### Instructions to follow
Report each line of the entries that contains the word "computer", copied in full.

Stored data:
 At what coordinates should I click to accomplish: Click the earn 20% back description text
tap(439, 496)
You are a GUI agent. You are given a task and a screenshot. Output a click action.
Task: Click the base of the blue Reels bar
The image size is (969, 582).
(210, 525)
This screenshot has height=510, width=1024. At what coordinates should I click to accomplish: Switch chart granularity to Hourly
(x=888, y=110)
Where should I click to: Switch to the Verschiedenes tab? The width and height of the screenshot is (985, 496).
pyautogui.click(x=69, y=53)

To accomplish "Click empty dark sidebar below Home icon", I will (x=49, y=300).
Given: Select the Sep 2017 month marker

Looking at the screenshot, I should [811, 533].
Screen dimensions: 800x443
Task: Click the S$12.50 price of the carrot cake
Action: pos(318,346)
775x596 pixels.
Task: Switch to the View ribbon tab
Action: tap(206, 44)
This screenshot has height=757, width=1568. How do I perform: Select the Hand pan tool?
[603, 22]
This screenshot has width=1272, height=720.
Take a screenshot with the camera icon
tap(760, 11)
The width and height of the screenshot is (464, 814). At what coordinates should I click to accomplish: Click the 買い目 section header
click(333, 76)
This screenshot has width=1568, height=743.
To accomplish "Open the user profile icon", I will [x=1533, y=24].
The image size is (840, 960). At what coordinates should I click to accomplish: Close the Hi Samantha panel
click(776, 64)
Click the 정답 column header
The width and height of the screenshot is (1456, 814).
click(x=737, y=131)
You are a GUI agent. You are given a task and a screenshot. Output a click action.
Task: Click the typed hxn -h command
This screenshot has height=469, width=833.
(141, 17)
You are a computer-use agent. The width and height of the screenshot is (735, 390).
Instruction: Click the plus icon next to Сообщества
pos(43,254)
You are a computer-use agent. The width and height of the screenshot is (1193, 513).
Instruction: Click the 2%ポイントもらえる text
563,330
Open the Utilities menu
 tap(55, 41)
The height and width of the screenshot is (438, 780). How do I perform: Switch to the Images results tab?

### Exercise result
You are a computer-use agent. The width and height of the screenshot is (735, 390).
You are a computer-use agent. The width and height of the screenshot is (1193, 513).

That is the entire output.